Instructions for the task: Set down, unchanged, the line holding "The width and" and all lines that follow it to the end of the material, leaving pictures out.

Provided material:

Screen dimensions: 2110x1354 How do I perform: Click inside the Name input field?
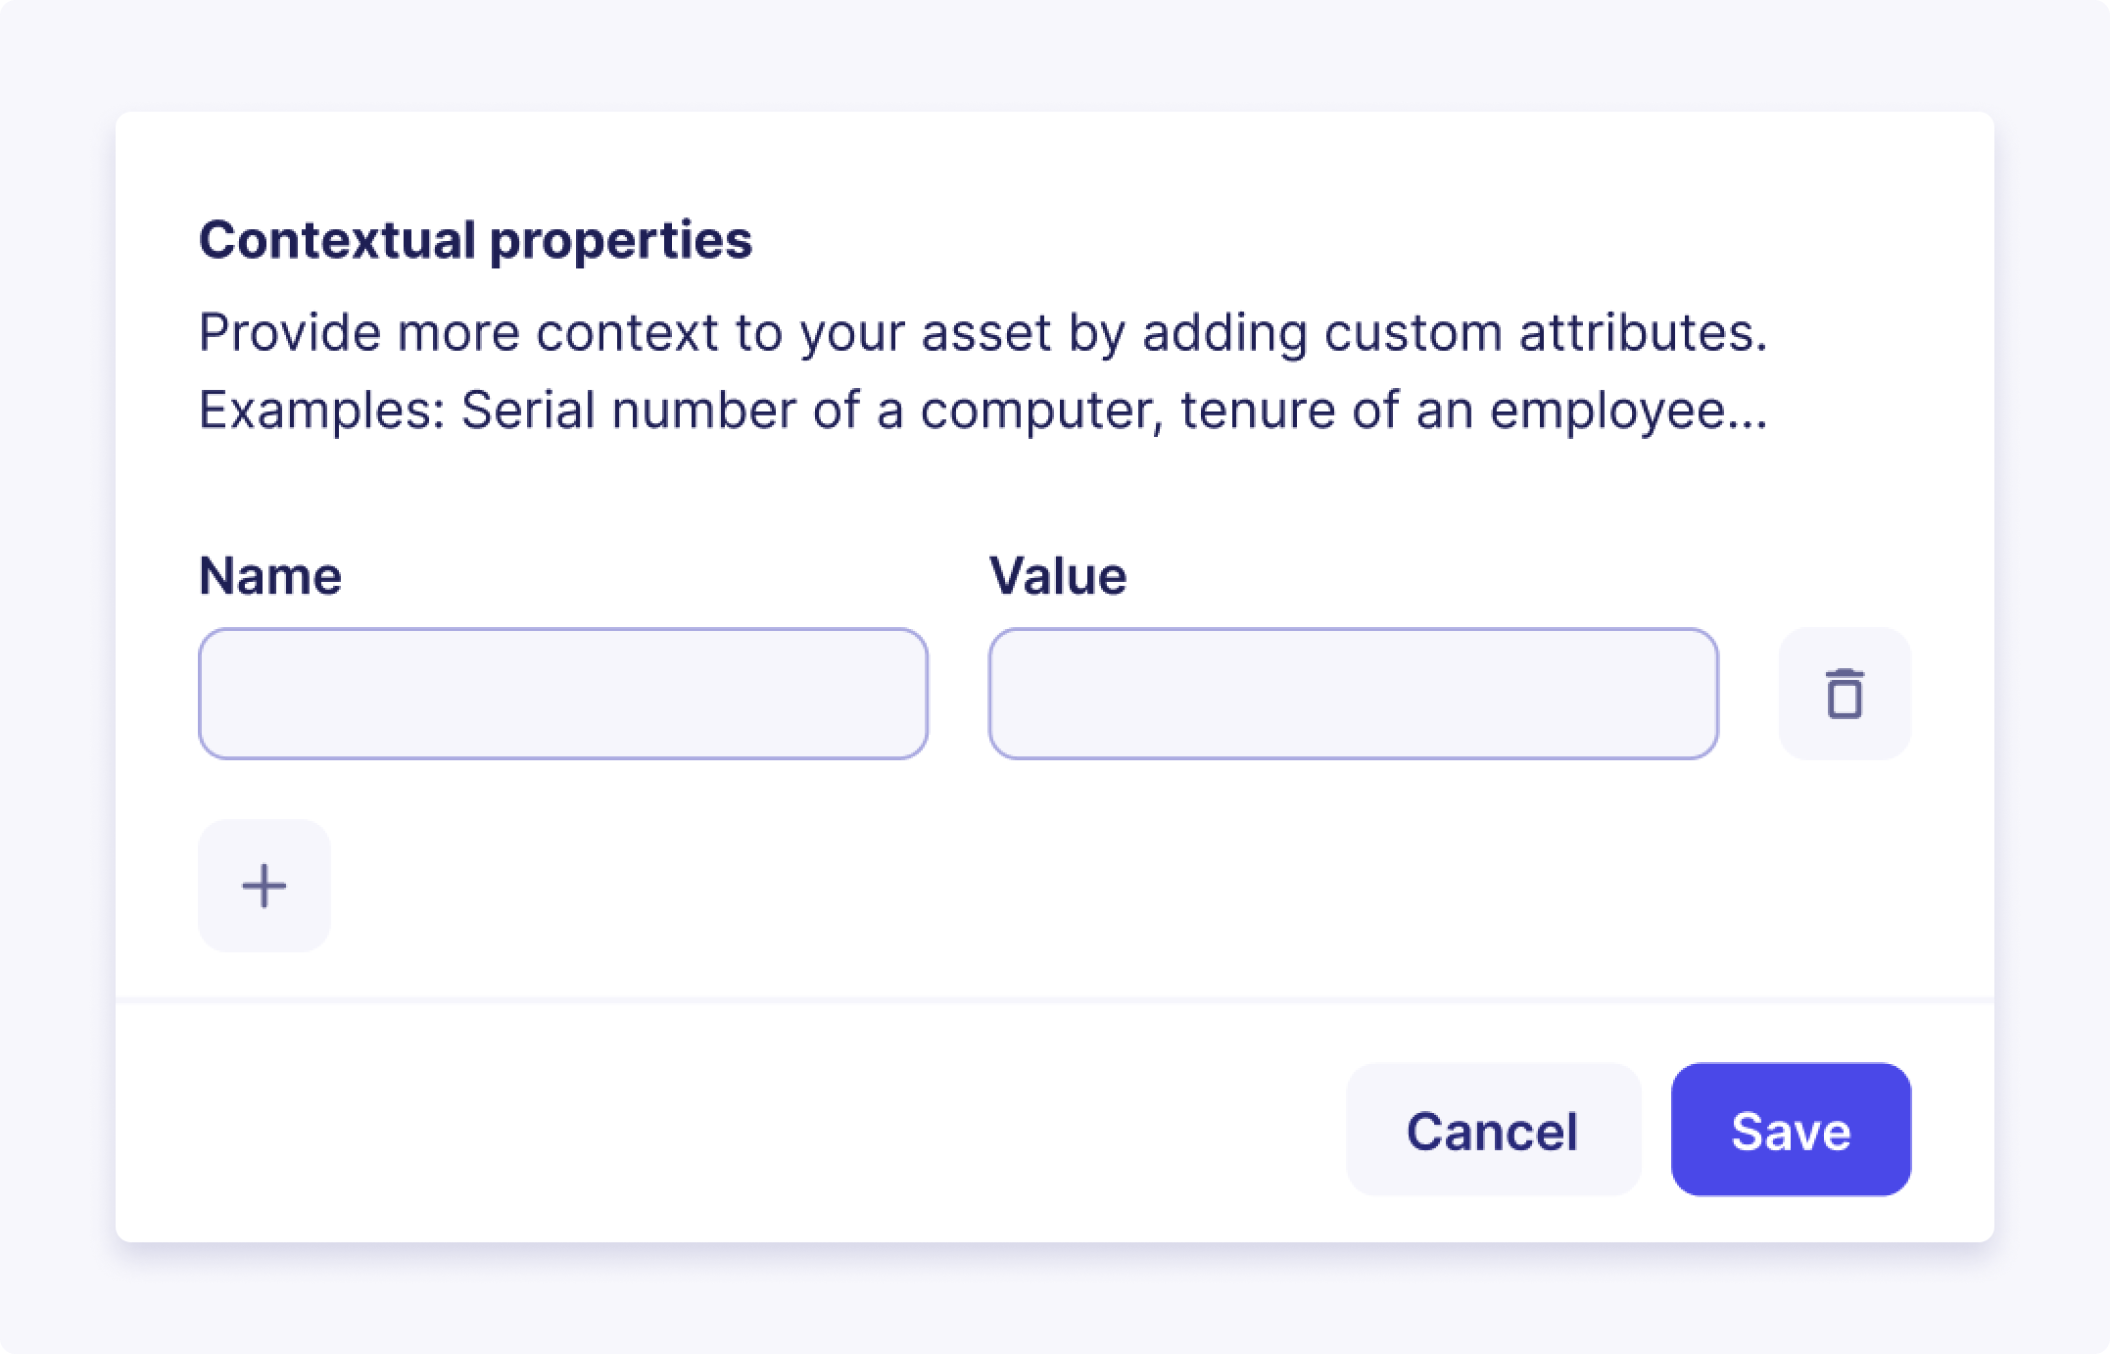(x=563, y=694)
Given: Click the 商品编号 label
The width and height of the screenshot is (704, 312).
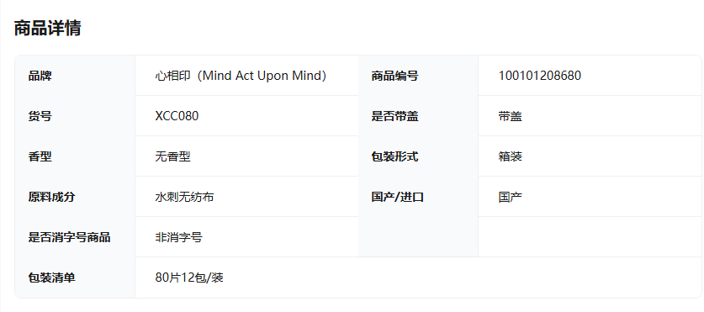Looking at the screenshot, I should (394, 76).
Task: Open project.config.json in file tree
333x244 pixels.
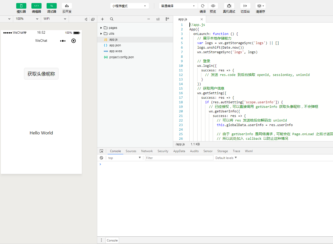Action: pyautogui.click(x=122, y=57)
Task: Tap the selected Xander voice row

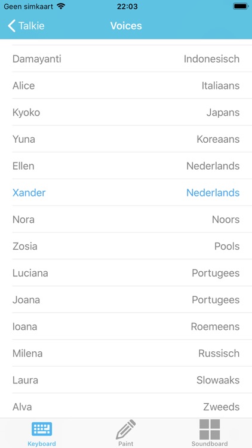Action: (x=126, y=192)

Reply to the task:
The width and height of the screenshot is (704, 312).
Looking at the screenshot, I should (394, 76).
Task: Open project.config.json in file tree
333x244 pixels.
Action: pyautogui.click(x=122, y=57)
Task: Tap the selected Xander voice row

Action: (x=126, y=192)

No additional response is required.